**THE TASK:**
Transcribe the full listing word for word, leaving nothing out.

**DATA TO PROCESS:**
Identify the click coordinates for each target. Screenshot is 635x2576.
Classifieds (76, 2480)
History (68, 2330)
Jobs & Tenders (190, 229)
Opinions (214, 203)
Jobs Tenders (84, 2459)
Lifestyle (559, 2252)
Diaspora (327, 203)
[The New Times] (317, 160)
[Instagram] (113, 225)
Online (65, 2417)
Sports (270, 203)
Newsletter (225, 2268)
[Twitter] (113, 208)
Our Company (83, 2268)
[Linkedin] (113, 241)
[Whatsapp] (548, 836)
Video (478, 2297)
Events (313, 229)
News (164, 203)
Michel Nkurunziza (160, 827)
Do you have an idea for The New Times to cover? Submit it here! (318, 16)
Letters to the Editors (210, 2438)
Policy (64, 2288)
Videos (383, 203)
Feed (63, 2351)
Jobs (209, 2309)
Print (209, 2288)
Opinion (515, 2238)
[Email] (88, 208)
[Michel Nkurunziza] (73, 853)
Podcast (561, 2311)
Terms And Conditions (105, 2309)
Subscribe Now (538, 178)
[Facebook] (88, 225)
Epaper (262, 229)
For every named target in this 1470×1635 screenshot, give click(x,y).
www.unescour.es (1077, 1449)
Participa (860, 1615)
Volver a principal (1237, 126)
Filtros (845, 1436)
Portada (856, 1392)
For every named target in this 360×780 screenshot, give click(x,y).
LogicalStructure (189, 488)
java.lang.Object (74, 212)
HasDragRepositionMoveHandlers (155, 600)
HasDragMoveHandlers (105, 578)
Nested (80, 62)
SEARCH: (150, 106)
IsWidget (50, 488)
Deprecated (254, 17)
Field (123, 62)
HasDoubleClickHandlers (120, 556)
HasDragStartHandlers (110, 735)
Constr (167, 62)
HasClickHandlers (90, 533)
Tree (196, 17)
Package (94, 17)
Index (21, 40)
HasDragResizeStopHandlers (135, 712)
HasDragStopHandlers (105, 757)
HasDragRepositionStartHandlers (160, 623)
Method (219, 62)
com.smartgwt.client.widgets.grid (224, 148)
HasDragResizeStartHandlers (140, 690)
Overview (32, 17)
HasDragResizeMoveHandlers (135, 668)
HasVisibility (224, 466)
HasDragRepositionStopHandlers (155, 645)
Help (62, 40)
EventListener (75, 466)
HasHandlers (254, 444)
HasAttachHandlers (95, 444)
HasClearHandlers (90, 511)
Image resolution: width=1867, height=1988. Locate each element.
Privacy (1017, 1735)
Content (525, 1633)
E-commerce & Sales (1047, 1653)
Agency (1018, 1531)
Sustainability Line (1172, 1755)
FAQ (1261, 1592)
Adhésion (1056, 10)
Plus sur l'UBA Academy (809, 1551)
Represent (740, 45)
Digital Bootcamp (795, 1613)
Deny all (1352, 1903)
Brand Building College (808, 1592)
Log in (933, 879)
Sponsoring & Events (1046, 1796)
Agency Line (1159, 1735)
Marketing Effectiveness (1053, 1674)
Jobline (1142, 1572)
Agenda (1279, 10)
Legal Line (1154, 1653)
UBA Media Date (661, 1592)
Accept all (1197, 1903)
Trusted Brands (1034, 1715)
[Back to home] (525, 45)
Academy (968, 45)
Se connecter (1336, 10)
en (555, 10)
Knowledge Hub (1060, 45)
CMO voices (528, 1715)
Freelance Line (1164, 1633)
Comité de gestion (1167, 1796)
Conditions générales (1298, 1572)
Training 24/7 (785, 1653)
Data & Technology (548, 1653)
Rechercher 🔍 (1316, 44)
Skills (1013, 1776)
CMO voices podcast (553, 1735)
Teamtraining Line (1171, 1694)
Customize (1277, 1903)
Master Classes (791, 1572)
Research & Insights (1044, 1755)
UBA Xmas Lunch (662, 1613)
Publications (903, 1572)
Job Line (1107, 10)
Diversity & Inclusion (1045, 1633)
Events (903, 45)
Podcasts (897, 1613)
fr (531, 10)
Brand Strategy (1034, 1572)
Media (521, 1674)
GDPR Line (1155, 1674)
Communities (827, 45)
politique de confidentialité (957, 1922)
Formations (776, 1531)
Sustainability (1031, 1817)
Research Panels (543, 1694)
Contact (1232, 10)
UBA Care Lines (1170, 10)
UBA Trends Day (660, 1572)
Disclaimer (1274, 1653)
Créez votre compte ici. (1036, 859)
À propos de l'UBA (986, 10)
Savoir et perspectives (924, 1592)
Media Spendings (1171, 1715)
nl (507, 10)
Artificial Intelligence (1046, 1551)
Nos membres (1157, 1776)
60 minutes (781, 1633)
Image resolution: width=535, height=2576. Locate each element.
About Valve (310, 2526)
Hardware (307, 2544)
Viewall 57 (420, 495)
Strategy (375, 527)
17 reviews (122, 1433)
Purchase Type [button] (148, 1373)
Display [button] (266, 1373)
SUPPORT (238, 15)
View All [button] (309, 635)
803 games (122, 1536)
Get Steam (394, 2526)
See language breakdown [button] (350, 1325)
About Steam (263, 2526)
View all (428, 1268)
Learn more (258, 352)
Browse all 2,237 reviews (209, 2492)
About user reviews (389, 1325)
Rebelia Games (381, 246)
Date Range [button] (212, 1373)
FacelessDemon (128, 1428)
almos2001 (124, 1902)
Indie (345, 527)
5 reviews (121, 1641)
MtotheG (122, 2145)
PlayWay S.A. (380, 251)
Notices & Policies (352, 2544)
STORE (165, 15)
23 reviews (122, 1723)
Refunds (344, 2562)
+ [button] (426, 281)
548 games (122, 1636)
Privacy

**EXERCISE OUTPUT:**
Identify the click coordinates for each target. Screenshot is 635x2576.
Classifieds (76, 2480)
History (68, 2330)
Jobs & Tenders (190, 229)
Opinions (214, 203)
Jobs Tenders (84, 2459)
Lifestyle (559, 2252)
Diaspora (327, 203)
[The New Times] (317, 160)
[Instagram] (113, 225)
Online (65, 2417)
Sports (270, 203)
Newsletter (225, 2268)
[Twitter] (113, 208)
Our Company (83, 2268)
[Linkedin] (113, 241)
[Whatsapp] (548, 836)
Video (478, 2297)
Events (313, 229)
News (164, 203)
Michel Nkurunziza (160, 827)
Do you have an idea for The New Times to cover? Submit it here! (318, 16)
Letters to the Editors (210, 2438)
Policy (64, 2288)
Videos (383, 203)
Feed (63, 2351)
Jobs (209, 2309)
Print (209, 2288)
Opinion (515, 2238)
[Email] (88, 208)
[Michel Nkurunziza] (73, 853)
Podcast (561, 2311)
Terms And Conditions (105, 2309)
Subscribe Now (538, 178)
[Facebook] (88, 225)
Epaper (262, 229)
For every named target in this 1470×1635 screenshot, give click(x,y).
www.unescour.es (1077, 1449)
Participa (860, 1615)
Volver a principal (1237, 126)
Filtros (845, 1436)
Portada (856, 1392)
For every named target in this 360×780 screenshot, give click(x,y).
LogicalStructure (189, 488)
java.lang.Object (74, 212)
HasDragRepositionMoveHandlers (155, 600)
HasDragMoveHandlers (105, 578)
Nested (80, 62)
SEARCH: (150, 106)
IsWidget (50, 488)
Deprecated (254, 17)
Field (123, 62)
HasDoubleClickHandlers (120, 556)
HasDragStartHandlers (110, 735)
Constr (167, 62)
HasClickHandlers (90, 533)
Tree (196, 17)
Package (94, 17)
Index (21, 40)
HasDragResizeStopHandlers (135, 712)
HasDragStopHandlers (105, 757)
HasDragRepositionStartHandlers (160, 623)
Method (219, 62)
com.smartgwt.client.widgets.grid (224, 148)
HasDragResizeStartHandlers (140, 690)
Overview (32, 17)
HasDragResizeMoveHandlers (135, 668)
HasVisibility (224, 466)
HasDragRepositionStopHandlers (155, 645)
Help (62, 40)
EventListener (75, 466)
HasHandlers (254, 444)
HasAttachHandlers (95, 444)
HasClearHandlers (90, 511)
Image resolution: width=1867, height=1988. Locate each element.
Privacy (1017, 1735)
Content (525, 1633)
E-commerce & Sales (1047, 1653)
Agency (1018, 1531)
Sustainability Line (1172, 1755)
FAQ (1261, 1592)
Adhésion (1056, 10)
Plus sur l'UBA Academy (809, 1551)
Represent (740, 45)
Digital Bootcamp (795, 1613)
Deny all (1352, 1903)
Brand Building College (808, 1592)
Log in (933, 879)
Sponsoring & Events (1046, 1796)
Agency Line (1159, 1735)
Marketing Effectiveness (1053, 1674)
Jobline (1142, 1572)
Agenda (1279, 10)
Legal Line (1154, 1653)
UBA Media Date (661, 1592)
Accept all (1197, 1903)
Trusted Brands (1034, 1715)
[Back to home] (525, 45)
Academy (968, 45)
Se connecter (1336, 10)
en (555, 10)
Knowledge Hub (1060, 45)
CMO voices (528, 1715)
Freelance Line (1164, 1633)
Comité de gestion (1167, 1796)
Conditions générales (1298, 1572)
Training 24/7 (785, 1653)
Data & Technology (548, 1653)
Rechercher 🔍 (1316, 44)
Skills (1013, 1776)
CMO voices podcast (553, 1735)
Teamtraining Line (1171, 1694)
Customize (1277, 1903)
Master Classes (791, 1572)
Research & Insights (1044, 1755)
UBA Xmas Lunch (662, 1613)
Publications (903, 1572)
Job Line (1107, 10)
Diversity & Inclusion (1045, 1633)
Events (903, 45)
Podcasts (897, 1613)
fr (531, 10)
Brand Strategy (1034, 1572)
Media (521, 1674)
GDPR Line (1155, 1674)
Communities (827, 45)
politique de confidentialité (957, 1922)
Formations (776, 1531)
Sustainability (1031, 1817)
Research Panels (543, 1694)
Contact (1232, 10)
UBA Care Lines (1170, 10)
UBA Trends Day (660, 1572)
Disclaimer (1274, 1653)
Créez votre compte ici. (1036, 859)
À propos de l'UBA (986, 10)
Savoir et perspectives (924, 1592)
Media Spendings (1171, 1715)
nl (507, 10)
Artificial Intelligence (1046, 1551)
Nos membres (1157, 1776)
60 minutes (781, 1633)
Image resolution: width=535, height=2576. Locate each element.
About Valve (310, 2526)
Hardware (307, 2544)
Viewall 57 (420, 495)
Strategy (375, 527)
17 reviews (122, 1433)
Purchase Type [button] (148, 1373)
Display [button] (266, 1373)
SUPPORT (238, 15)
View All [button] (309, 635)
803 games (122, 1536)
Get Steam (394, 2526)
See language breakdown [button] (350, 1325)
About Steam (263, 2526)
View all (428, 1268)
Learn more (258, 352)
Browse all 2,237 reviews (209, 2492)
About user reviews (389, 1325)
Rebelia Games (381, 246)
Date Range [button] (212, 1373)
FacelessDemon (128, 1428)
almos2001 (124, 1902)
Indie (345, 527)
5 reviews (121, 1641)
MtotheG (122, 2145)
PlayWay S.A. (380, 251)
Notices & Policies (352, 2544)
STORE (165, 15)
23 reviews (122, 1723)
Refunds (344, 2562)
+ [button] (426, 281)
548 games (122, 1636)
Privacy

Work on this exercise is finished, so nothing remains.